[RFC] Re-scheduling implicit tasks for non-blocking target nowait execution

guilherme.valarini · August 3, 2022, 1:20pm

Re-scheduling implicit target tasks for non-blocking nowait execution

TL;DR;

The current target nowait support in LLVM may limit the number of concurrent target regions being executed at the same time: we can only execute as many “target-tasks” as we have hidden helper threads. Although not a problem for most GPU applications, other offloading devices allow multiple (hundreds of) target regions to be concurrently executed. To solve that, this post proposes that target nowait regions be split into two: a dispatch and a non-blocking synchronization part. While the dispatch stage setups up all the necessary device operations to make a target region asynchronously run, the synchronize stage allows the OpenMP runtime to re-enqueue the task associated with the target region while any operation is still pending, doing any post-processing afterward (e.g., device data map updates in libomptarget, task dependency resolution in OpenMP).

Introduction

For some time now, the OpenMP implementation inside the LLVM project allows users to offload target regions for accelerators using the full power of tasks and dependencies with the nowait and depend clauses.
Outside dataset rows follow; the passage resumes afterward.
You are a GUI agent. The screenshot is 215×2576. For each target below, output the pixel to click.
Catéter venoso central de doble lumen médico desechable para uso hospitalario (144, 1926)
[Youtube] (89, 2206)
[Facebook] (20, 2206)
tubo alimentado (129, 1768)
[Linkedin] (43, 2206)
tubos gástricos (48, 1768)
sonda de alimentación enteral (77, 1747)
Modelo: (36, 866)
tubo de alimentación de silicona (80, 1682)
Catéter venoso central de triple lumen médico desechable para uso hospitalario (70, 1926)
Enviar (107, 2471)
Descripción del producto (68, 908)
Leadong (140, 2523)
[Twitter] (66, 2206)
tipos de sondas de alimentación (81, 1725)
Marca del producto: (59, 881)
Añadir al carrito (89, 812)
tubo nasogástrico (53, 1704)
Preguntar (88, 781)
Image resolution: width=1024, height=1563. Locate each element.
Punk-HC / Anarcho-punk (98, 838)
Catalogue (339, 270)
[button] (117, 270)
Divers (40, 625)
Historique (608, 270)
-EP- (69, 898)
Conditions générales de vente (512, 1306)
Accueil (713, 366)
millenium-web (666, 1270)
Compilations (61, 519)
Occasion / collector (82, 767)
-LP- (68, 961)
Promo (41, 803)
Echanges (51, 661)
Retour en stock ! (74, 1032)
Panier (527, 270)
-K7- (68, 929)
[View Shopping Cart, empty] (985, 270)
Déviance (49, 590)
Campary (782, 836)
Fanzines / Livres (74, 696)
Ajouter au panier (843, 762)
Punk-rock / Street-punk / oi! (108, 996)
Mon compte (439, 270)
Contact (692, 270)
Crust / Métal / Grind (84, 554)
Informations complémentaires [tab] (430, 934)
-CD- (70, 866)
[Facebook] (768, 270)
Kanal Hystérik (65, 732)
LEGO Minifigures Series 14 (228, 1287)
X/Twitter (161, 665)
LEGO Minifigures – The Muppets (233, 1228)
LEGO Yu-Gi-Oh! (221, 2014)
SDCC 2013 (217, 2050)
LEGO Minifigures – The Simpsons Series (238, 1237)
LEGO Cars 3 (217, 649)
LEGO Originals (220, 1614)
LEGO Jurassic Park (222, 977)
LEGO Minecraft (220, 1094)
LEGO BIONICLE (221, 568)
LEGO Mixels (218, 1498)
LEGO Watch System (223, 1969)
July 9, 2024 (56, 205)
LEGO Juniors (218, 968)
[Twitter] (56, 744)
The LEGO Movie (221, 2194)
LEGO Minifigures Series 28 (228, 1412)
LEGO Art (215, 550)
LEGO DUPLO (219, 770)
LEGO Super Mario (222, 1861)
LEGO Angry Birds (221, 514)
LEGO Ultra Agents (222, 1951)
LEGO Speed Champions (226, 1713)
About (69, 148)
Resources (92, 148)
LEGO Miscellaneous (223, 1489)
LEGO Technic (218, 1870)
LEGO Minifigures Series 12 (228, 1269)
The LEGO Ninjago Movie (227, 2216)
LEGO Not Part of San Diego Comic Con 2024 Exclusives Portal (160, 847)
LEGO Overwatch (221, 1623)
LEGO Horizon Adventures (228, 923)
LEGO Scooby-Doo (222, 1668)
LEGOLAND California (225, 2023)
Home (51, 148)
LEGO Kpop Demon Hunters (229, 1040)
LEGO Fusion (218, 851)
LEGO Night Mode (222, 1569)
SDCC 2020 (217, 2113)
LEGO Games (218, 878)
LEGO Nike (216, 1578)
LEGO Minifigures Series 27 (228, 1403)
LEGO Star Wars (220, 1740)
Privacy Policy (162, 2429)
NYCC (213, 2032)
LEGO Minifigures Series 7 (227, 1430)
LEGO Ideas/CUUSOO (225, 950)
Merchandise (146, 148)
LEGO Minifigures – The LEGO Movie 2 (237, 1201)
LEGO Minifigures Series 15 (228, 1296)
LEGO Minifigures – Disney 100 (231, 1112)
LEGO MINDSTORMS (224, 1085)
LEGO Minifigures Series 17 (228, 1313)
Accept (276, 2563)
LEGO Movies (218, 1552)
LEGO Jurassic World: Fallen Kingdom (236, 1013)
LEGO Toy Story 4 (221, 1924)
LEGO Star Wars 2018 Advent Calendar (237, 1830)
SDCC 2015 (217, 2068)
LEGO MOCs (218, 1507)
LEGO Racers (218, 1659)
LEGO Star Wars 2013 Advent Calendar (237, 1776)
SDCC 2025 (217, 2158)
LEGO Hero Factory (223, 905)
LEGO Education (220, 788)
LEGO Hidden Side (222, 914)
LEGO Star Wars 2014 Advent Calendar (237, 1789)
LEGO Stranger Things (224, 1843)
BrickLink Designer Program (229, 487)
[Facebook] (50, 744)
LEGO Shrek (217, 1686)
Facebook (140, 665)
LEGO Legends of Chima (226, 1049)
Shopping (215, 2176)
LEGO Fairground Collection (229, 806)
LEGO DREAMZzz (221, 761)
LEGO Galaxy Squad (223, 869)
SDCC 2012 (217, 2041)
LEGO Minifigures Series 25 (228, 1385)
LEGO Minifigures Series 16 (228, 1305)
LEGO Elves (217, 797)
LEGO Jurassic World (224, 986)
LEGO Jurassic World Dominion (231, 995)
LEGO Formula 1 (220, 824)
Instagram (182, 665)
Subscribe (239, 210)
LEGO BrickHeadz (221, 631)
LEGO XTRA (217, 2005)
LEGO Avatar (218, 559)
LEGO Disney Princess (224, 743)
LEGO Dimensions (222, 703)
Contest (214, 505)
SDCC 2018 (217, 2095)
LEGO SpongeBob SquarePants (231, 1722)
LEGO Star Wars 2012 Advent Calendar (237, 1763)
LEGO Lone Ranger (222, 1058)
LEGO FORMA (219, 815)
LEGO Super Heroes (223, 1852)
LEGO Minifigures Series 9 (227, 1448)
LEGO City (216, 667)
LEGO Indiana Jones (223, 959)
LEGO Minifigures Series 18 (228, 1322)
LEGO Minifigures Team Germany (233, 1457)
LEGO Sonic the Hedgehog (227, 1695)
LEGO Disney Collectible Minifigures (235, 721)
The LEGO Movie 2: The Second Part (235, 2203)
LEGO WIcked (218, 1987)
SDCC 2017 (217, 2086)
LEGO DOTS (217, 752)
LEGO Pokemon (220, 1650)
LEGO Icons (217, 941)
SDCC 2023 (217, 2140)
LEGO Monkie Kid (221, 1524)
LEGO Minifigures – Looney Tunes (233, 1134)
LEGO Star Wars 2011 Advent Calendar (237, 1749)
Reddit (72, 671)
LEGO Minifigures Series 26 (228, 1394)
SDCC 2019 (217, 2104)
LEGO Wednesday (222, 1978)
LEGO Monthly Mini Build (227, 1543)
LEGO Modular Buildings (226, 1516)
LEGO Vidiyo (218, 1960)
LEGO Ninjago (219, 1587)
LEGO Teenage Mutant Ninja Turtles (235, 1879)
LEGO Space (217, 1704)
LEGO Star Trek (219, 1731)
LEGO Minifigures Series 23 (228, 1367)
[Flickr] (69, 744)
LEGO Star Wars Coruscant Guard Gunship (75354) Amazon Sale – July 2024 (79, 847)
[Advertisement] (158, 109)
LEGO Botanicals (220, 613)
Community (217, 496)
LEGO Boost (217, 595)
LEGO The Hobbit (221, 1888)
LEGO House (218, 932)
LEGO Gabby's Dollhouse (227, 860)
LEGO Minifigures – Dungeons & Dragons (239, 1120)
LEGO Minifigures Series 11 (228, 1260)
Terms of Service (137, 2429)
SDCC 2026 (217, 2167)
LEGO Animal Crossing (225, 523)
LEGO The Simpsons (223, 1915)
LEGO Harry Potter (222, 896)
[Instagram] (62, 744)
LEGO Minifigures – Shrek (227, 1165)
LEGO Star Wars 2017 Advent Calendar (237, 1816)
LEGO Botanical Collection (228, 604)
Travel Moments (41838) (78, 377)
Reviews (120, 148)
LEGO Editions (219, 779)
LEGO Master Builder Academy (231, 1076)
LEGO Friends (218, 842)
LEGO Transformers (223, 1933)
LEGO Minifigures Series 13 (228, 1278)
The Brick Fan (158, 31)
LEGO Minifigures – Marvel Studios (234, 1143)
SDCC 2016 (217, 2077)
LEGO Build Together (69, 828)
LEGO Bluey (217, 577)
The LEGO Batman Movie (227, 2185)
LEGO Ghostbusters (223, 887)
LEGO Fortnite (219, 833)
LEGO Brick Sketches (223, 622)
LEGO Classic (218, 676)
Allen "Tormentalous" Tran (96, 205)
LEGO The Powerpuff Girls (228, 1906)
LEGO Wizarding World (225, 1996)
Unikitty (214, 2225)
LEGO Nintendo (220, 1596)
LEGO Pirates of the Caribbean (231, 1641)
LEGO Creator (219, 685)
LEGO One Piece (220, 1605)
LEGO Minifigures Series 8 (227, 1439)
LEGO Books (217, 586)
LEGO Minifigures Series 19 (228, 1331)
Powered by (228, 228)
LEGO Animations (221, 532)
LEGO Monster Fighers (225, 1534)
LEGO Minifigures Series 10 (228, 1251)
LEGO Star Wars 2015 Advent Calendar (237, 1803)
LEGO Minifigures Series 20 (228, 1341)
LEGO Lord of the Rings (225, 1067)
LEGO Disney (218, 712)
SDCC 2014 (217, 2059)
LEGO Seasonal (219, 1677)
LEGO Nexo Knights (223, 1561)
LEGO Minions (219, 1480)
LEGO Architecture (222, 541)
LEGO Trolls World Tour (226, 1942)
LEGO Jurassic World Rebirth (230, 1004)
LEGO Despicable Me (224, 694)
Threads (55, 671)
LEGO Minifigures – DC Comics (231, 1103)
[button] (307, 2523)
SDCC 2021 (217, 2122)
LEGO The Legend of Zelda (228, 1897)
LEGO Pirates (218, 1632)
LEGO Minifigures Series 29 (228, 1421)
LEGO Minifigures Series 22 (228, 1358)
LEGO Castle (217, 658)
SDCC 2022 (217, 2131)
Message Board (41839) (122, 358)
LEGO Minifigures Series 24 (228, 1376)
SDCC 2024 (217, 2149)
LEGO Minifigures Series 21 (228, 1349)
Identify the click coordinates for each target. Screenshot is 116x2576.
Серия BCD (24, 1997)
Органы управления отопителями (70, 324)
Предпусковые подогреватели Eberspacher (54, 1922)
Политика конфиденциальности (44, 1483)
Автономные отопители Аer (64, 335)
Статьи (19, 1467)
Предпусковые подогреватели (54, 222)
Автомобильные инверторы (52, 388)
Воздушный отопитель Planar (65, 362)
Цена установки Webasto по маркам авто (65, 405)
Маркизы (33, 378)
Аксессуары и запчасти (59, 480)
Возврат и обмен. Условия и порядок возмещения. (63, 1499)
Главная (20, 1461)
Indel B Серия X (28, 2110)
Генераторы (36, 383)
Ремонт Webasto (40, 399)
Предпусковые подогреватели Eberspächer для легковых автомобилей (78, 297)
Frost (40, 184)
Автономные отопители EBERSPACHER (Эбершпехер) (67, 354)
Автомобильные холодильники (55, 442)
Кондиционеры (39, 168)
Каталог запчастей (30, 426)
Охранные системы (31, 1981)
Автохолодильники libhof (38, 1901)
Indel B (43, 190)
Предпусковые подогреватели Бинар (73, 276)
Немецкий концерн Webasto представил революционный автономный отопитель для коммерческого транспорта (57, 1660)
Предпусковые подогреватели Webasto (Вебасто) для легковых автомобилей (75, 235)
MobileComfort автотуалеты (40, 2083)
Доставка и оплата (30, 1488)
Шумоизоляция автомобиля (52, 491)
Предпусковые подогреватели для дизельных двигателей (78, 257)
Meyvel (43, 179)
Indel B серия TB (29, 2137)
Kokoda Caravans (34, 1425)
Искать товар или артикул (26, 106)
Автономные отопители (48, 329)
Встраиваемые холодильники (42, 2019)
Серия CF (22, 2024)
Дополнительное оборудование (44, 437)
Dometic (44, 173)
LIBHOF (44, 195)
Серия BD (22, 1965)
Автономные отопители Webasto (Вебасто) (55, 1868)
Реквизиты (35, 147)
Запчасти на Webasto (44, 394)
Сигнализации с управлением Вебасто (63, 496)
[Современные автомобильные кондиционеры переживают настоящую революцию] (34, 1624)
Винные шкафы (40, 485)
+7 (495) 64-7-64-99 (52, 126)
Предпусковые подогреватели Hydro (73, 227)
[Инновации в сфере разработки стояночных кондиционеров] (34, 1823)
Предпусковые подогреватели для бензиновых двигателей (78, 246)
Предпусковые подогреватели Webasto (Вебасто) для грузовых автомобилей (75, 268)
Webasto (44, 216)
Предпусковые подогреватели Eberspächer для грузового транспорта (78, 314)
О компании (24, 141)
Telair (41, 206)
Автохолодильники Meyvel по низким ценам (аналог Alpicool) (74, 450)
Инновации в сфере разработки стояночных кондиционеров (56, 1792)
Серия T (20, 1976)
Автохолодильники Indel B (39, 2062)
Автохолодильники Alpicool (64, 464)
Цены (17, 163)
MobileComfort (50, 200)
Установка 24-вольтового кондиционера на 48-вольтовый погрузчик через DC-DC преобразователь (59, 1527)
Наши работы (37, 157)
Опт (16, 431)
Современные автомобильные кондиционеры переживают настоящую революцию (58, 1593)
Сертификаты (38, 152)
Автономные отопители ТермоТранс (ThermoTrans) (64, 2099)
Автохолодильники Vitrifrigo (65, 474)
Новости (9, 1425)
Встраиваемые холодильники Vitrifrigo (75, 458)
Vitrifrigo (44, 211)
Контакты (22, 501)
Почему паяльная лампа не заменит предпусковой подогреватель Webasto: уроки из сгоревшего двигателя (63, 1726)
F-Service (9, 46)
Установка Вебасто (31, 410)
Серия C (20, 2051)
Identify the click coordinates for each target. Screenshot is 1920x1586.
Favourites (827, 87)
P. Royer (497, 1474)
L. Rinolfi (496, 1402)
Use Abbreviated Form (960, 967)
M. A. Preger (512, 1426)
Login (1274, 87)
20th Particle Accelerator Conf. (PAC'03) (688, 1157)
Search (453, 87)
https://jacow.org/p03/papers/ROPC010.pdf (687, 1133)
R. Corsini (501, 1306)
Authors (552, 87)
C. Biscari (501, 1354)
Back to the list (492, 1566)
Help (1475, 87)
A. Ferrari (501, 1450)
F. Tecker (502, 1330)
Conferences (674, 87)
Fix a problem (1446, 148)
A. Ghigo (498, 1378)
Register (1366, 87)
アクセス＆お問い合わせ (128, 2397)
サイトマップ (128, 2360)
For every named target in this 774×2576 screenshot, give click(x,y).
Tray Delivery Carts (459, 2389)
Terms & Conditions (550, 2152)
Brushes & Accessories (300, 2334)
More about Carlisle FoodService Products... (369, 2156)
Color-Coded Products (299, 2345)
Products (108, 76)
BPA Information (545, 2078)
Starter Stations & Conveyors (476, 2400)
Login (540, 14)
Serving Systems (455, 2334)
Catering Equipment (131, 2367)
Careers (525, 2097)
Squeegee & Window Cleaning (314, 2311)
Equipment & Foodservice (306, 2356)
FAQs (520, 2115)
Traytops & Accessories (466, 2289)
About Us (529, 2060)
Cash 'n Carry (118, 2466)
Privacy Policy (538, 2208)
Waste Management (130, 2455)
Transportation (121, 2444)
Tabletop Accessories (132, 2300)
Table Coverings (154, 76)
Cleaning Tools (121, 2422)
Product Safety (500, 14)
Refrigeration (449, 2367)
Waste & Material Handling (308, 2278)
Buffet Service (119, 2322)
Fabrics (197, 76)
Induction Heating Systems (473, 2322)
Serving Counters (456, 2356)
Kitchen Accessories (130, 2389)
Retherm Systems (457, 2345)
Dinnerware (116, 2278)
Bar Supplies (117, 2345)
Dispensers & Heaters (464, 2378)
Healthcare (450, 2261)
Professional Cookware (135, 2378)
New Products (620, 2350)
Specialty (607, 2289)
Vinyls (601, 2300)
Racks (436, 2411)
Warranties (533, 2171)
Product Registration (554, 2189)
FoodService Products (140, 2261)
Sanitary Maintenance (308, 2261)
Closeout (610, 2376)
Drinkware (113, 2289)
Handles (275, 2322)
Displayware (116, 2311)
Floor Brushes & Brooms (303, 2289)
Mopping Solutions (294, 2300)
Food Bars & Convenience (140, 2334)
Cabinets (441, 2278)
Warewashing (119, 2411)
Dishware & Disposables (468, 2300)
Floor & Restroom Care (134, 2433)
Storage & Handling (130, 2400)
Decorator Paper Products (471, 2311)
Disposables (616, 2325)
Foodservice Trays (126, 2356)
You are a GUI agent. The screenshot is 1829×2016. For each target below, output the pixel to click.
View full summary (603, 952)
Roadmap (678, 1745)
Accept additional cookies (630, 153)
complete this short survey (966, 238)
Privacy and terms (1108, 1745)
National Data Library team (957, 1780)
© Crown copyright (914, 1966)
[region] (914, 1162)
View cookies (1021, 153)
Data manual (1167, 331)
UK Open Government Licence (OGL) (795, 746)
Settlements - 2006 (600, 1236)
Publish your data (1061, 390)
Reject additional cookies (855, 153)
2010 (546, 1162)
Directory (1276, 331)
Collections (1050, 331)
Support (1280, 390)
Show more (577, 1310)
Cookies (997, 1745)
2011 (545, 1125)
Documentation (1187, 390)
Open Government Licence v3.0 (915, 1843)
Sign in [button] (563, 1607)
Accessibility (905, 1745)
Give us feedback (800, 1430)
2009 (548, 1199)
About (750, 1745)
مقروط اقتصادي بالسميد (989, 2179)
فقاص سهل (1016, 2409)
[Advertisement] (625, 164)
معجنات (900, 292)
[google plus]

The application may decompose its problem into tasks that are manually mapped to, for example, different GPUs, letting the OpenMP runtime correctly decide when each region may be executed (using LLVM’s task dependency graph and stealing algorithm). As far as I know, LLVM’s libomptarget library was primarily focused on offloading to GPUs, and the current “blocking” model of executing target nowait regions is enough for that use case. But, new plugins are being added to LLVM where the program is not limited anymore to offload to just a handful amount of devices (e.g., 8 GPUs), but to hundreds of them (e.g., the remote plugin and my research team’s work OmpCluster). Even more, some devices may even allow multiple regions to be concurrently executed inside a single device instance. This means that to feed all of them, hundreds of threads need to be spawned at the host (ideally, one for each concurrent task), which is not desirable at all (more threads competing for internal locks and resources). This RFC seeks to accomplish two things:

Improve my understanding of the target nowait execution model inside LLVM.
Propose a new execution model that allows target nowait tasks to be re-scheduled for execution without compromising the correctness of the program.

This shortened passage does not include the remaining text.